I have been guilty of comparing NULL and saying, “it has a NULL value.” Now that I am having to fix scripts written by someone who did think about NULL, I wanted to rant and hammer this point home for myself so I don’t cause anyone the pain I am feeling right now. Null is not a value… not a value!
I hate logic in the database. It’s hard to automate testing, hard to debug, hard to have visibility into logic that may be core to the success or failure of an application or business. Some of the worse problems I have had to deal with are database related, actually almost all of the worse problems have been linked to the database.

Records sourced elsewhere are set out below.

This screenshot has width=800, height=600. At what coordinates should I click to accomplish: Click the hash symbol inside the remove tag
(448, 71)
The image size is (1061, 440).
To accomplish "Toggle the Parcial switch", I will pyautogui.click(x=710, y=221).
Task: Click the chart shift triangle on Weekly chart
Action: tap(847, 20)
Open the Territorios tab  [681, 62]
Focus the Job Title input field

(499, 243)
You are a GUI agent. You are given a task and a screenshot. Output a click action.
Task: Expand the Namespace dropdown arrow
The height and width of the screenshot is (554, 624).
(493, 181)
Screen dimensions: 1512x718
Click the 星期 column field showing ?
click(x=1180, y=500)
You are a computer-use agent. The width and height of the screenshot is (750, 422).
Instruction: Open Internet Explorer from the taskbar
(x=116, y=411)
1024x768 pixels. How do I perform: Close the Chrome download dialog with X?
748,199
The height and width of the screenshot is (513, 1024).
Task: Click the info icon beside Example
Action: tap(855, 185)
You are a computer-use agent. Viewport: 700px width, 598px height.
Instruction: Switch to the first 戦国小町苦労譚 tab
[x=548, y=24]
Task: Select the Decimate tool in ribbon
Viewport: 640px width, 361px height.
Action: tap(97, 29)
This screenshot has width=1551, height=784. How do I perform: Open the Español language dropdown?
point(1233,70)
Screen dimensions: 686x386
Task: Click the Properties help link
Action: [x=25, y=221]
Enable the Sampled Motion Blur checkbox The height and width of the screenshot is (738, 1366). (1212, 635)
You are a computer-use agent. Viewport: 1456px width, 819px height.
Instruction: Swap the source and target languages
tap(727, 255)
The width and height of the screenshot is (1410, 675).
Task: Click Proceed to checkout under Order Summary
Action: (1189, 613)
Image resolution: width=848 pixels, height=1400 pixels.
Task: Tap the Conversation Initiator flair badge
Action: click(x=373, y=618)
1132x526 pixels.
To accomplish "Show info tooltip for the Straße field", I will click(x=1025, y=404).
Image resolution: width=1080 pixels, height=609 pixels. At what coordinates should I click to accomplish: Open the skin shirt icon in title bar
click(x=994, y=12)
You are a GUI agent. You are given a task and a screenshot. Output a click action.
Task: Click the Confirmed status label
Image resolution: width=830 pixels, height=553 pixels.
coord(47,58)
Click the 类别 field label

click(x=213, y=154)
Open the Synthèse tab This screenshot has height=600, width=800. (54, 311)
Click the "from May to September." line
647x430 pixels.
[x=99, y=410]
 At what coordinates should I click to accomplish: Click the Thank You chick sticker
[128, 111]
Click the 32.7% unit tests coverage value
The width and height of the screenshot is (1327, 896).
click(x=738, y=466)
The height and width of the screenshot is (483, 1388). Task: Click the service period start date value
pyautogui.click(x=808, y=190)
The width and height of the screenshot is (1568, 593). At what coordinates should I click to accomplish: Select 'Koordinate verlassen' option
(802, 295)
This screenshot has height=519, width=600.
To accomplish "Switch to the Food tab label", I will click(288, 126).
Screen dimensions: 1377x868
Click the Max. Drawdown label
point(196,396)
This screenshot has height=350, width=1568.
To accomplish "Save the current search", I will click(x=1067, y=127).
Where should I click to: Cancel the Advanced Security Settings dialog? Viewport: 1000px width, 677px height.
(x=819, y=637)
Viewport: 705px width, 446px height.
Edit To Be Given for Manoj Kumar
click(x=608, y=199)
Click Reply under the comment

I am in love with the new movement to smaller services doing exactly one small thing very well. I think the database should persist data… period. Yes, there are times when it just makes sense to have logic closer to the data, but I can always think of a reason not to do it and it always goes back to my experiences with database problems. It’s been a love hate relationship, me and databases.
I’m not a DBA and I don’t have the reserve brain power to become one. So, to help my limited understanding I shy away from anything that looks like logic in my data layer. Call it lazy, naivete, or not wanting to use the right tool for the job, I don’t care. If I’m in charge get you shitty logic out of the database, including you evil MERGE statement and the current bane of my existence :).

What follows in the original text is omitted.